Cette garantie est due qu’il s’agisse d’un véhicule neuf ou d’occasion et quel que soit le vendeur concerné (professionnel ou particulier).
Conditions de mise en œuvre de la garantie légale des vices cachés
L’action en garantie des vices cachés suppose la réunion de trois conditions cumulatives. Vous devrez apporter :
- la démonstration d’un défaut caché, c’est-à-dire non-apparent et non connu au moment de l’achat,
- Ce défaut doit être antérieur à l’achat (et donc ne pas résulter de l’usure normale du véhicule),
- ce défaut doit rendre le véhicule impropre à l’usage auquel il est destiné, soit en diminuer très fortement son usage.
A titre illustratif, la jurisprudence a pu considérer que :
- la nuisance sonore pour un véhicule haut de gamme et d’une marque de prestige caractérise un vice (Cass. civ. 1, 7 mars 2000, n° 97-17511) ;
- le fait de découvrir après la vente que le véhicule a été gravement accidenté, mais non réparé dans les règles de l’art, justifie la qualification de vice caché (Cass. Civ. 1ère, 25mars 2003, n° 00-21114).

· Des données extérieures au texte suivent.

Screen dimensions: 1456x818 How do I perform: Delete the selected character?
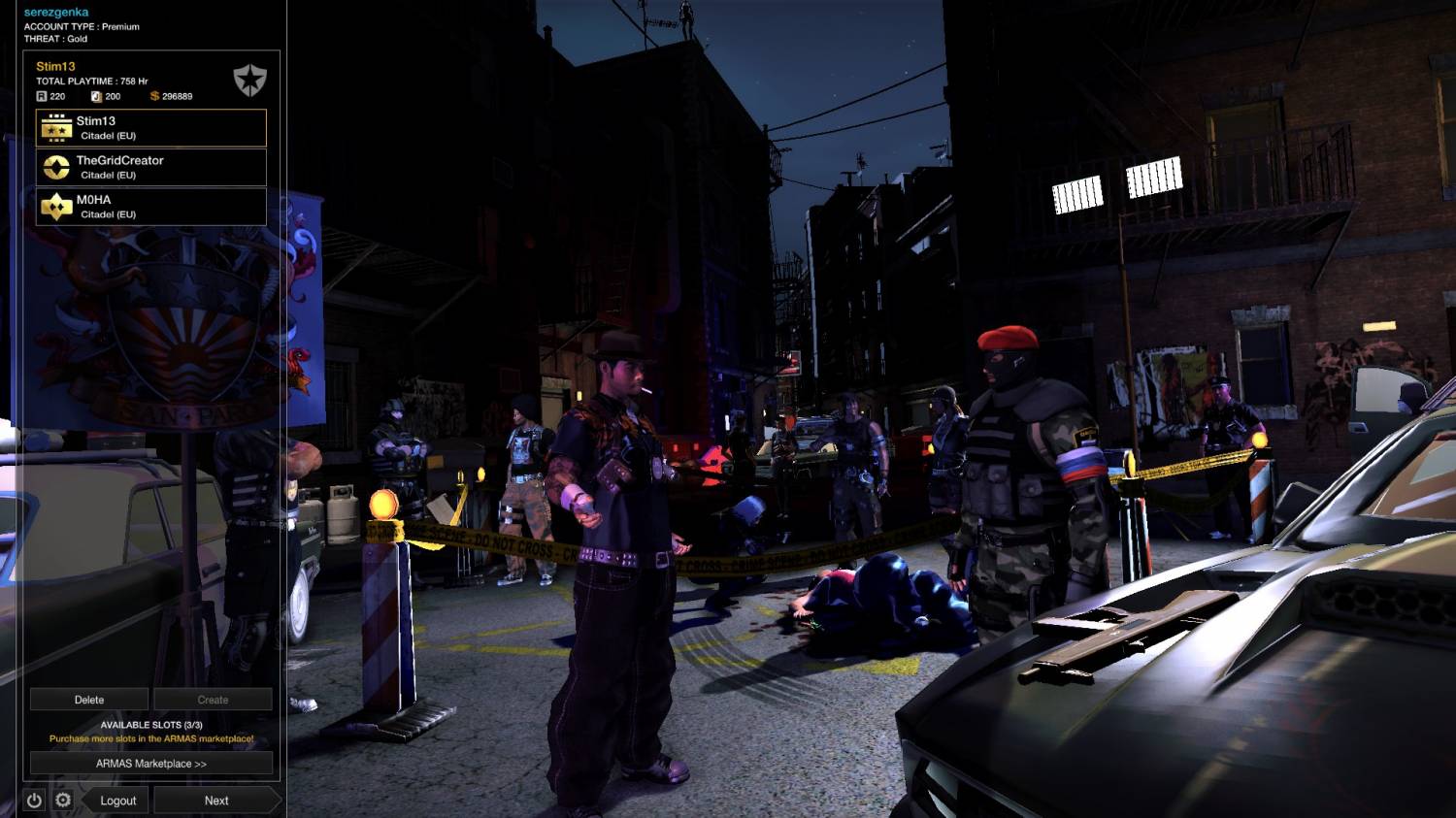(x=89, y=700)
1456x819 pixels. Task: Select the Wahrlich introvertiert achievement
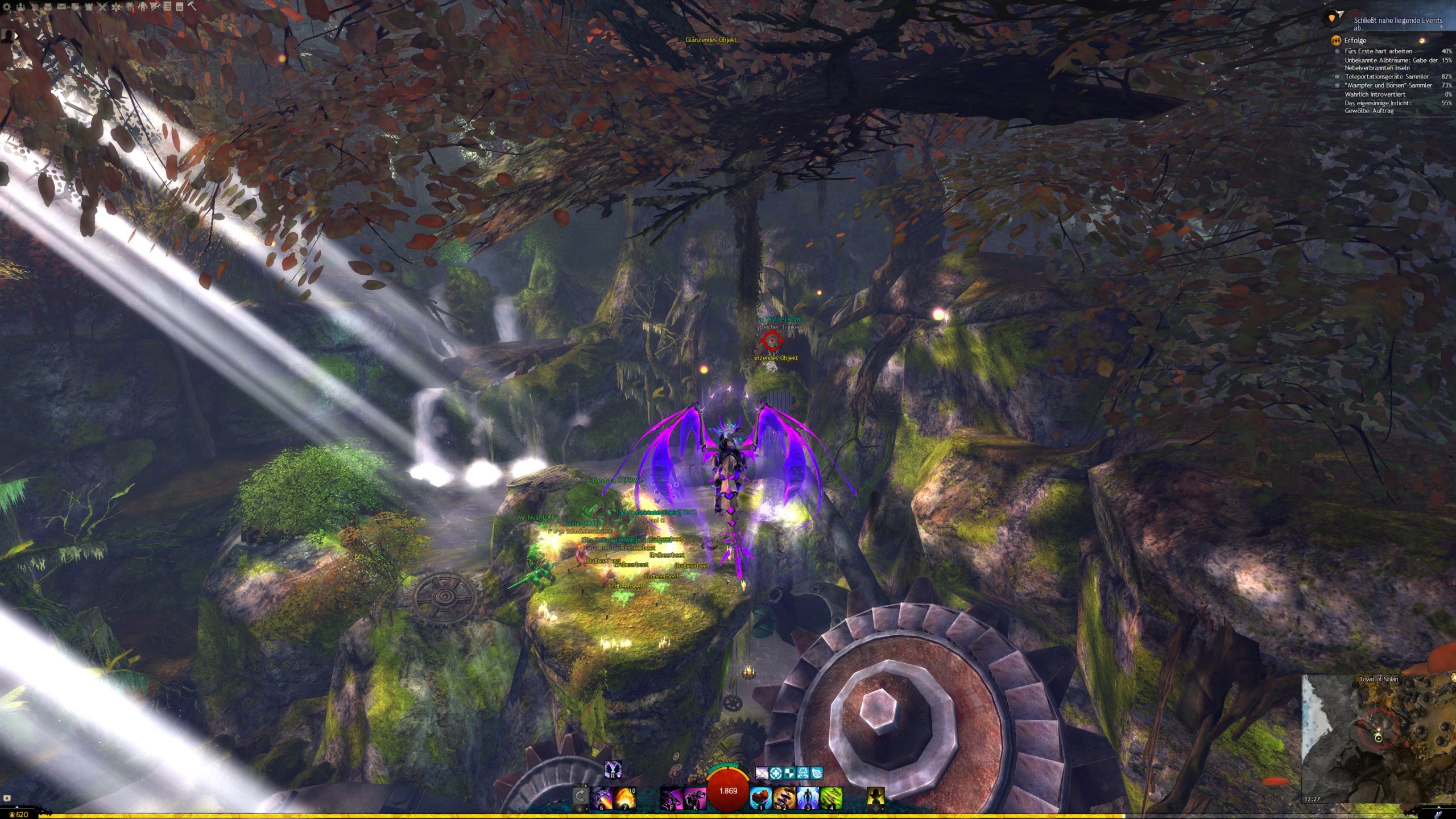(x=1374, y=94)
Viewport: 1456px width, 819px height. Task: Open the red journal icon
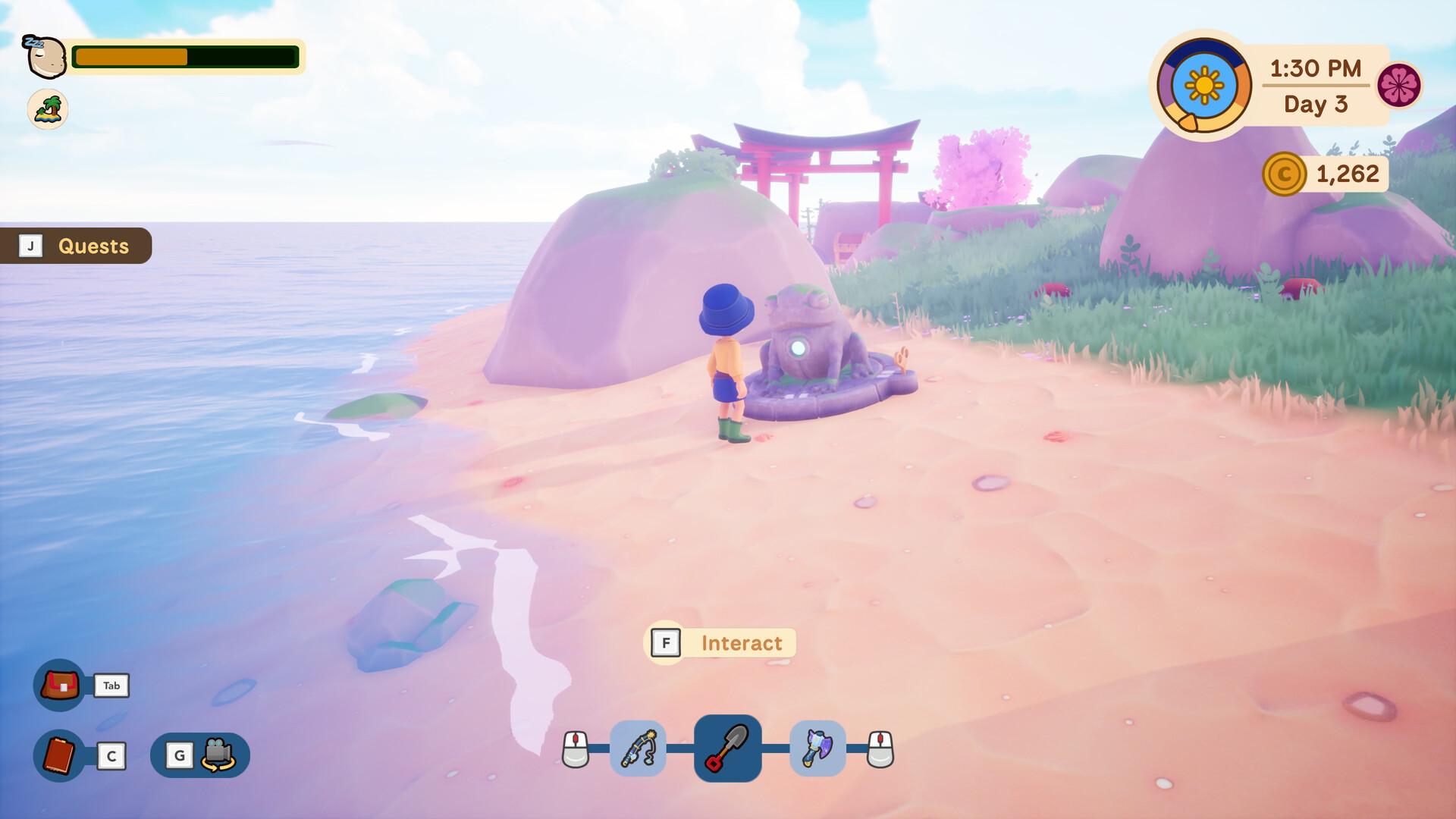tap(59, 756)
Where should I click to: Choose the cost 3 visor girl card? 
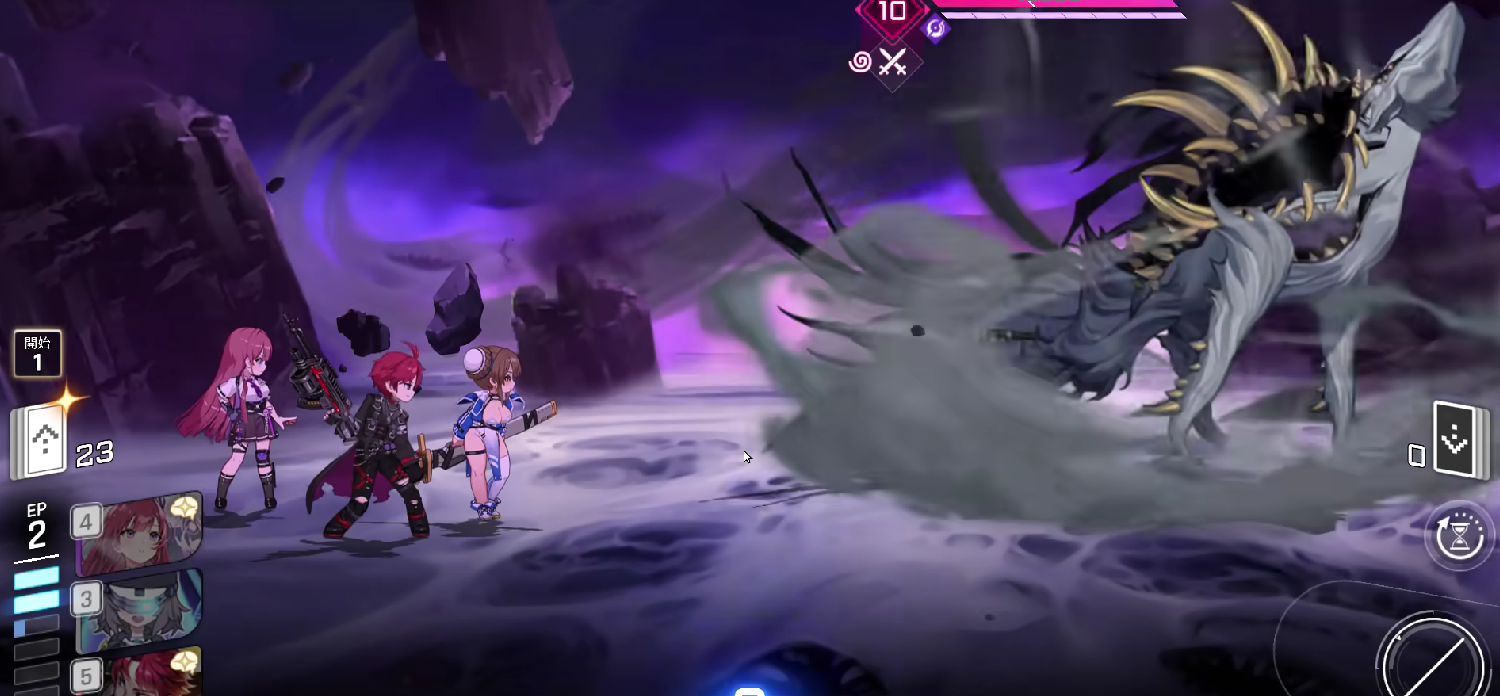click(138, 609)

Le vendeur professionnel a une obligation de renseignement à l’égard de l’acheteur concernant notamment l’existence d’un accident survenu sur le véhicule vendu (Cass. Civ. 1, 15 mai 2002, n° 99-21521).
Moyens de preuve et expertise judiciaire
La preuve du caractère défectueux du véhicule se fait par tous moyens (attestations du garagiste, factures de réparation…).
Le moyen de preuve le plus efficace demeure cependant la production d’un rapport d’expertise judiciaire (si, juridiquement, le juge n’est pas lié par le rapport d’expertise, en pratique, il entérine presque systématiquement les conclusions de l’expert).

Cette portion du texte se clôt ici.